Information shown
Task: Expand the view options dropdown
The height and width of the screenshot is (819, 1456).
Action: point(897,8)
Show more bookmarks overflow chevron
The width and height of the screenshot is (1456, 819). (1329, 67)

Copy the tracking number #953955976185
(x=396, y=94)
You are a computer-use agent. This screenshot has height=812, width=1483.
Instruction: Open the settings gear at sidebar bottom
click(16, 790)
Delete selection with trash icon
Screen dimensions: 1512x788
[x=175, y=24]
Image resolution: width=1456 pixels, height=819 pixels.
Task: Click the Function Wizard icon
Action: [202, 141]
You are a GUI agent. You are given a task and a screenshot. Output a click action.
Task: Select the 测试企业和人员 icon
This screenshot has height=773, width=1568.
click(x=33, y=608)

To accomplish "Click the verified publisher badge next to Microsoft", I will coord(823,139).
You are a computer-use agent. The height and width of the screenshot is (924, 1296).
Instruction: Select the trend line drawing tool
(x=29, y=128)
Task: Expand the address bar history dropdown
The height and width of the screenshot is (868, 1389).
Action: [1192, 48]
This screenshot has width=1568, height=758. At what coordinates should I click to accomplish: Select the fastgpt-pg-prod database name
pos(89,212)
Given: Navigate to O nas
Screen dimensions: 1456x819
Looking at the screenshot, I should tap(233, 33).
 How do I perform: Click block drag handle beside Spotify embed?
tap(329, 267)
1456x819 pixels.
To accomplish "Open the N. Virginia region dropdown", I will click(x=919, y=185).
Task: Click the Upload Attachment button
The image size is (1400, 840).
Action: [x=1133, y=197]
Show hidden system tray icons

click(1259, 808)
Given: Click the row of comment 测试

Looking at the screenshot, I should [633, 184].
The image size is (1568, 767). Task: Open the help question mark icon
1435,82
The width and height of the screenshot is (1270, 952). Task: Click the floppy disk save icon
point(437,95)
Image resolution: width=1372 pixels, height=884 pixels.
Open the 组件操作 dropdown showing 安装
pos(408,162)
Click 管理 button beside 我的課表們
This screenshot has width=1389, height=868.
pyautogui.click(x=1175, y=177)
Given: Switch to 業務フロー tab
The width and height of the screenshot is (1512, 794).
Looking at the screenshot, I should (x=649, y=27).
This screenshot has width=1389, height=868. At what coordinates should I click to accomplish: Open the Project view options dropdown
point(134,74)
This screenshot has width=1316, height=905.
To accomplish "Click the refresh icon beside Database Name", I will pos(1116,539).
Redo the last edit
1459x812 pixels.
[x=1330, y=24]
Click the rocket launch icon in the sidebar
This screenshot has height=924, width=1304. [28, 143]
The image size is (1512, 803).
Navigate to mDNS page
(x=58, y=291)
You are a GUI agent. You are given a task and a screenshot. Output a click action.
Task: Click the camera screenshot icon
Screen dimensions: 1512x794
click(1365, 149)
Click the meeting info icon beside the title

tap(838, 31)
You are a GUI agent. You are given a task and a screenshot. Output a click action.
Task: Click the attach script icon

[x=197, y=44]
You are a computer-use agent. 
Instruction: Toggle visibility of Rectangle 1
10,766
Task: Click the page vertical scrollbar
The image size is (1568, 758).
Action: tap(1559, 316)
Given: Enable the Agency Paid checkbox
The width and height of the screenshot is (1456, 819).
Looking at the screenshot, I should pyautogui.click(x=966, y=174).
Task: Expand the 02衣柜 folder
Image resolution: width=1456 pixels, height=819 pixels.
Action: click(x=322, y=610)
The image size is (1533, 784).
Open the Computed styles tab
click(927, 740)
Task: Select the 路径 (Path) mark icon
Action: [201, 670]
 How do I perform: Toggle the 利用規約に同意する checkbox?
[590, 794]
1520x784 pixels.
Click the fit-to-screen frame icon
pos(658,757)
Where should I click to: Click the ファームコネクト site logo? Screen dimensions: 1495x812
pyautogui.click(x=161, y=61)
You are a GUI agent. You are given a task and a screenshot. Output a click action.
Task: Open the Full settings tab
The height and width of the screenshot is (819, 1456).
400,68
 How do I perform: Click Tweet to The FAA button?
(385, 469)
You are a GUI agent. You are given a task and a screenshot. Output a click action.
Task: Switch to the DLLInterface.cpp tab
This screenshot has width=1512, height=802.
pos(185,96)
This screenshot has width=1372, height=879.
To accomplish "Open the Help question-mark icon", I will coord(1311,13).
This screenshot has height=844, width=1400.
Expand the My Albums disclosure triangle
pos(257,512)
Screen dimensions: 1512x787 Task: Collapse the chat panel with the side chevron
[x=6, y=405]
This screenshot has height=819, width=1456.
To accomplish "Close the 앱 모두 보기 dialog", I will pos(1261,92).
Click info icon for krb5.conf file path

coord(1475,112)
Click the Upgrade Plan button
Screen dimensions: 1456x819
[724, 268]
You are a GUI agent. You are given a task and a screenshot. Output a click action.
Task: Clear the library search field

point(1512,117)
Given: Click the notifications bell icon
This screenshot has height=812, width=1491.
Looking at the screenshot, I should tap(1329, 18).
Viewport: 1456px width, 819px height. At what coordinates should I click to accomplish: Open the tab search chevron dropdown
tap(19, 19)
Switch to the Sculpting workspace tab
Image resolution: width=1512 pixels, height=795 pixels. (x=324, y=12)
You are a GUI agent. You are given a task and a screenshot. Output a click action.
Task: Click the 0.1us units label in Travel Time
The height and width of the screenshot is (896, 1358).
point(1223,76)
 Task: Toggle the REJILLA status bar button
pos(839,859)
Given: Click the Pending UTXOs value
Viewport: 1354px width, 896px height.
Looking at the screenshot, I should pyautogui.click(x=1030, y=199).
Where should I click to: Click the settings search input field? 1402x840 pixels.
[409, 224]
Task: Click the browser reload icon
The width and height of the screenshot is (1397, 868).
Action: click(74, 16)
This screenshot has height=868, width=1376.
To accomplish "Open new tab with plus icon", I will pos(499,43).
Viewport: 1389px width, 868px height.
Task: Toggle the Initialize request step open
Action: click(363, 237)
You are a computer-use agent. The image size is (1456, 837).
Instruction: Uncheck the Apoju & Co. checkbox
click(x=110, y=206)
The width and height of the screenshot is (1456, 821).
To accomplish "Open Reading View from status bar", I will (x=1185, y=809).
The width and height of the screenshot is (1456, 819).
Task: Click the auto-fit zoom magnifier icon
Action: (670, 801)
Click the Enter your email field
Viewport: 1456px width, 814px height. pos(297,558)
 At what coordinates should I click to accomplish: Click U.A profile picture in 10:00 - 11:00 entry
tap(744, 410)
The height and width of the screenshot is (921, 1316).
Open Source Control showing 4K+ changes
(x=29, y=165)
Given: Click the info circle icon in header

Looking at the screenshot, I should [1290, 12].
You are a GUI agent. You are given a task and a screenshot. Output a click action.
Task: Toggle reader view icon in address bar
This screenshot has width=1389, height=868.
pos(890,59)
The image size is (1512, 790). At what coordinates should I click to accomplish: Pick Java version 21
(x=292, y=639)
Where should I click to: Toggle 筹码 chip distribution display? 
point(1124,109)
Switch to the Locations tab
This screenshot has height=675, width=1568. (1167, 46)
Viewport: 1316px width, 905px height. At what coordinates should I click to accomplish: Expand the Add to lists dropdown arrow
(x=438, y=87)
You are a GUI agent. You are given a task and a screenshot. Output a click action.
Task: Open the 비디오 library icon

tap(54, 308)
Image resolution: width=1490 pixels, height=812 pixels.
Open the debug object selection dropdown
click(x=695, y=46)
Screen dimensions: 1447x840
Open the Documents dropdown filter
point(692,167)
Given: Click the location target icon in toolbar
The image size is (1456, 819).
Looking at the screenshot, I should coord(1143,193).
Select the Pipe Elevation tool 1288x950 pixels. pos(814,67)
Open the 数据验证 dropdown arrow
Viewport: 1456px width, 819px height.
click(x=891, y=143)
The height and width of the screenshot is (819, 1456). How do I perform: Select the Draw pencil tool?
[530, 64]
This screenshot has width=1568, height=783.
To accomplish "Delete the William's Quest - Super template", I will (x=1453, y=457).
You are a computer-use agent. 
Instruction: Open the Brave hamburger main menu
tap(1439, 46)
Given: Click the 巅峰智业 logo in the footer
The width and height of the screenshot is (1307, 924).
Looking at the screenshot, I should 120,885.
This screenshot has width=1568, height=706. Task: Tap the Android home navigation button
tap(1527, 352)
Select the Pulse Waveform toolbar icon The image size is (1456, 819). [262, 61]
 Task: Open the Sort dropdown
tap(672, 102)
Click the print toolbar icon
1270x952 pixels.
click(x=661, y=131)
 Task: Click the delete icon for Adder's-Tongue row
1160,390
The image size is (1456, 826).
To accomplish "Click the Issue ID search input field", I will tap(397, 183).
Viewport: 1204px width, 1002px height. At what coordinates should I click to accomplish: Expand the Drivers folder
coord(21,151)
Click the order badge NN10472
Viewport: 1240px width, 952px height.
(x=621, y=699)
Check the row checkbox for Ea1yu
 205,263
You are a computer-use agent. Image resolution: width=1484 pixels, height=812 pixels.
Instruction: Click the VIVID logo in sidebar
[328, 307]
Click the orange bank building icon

The task
The lines above that hold "computer" are the result; show every one of them.

Response
You are a computer-use agent. This screenshot has height=812, width=1483.
You are a computer-use agent. The height and width of the screenshot is (924, 1296).
You are a computer-use agent. 
You are a computer-use agent. The image size is (1456, 837).
You are a computer-use agent. 
You are a computer-use agent. Image resolution: width=1484 pixels, height=812 pixels.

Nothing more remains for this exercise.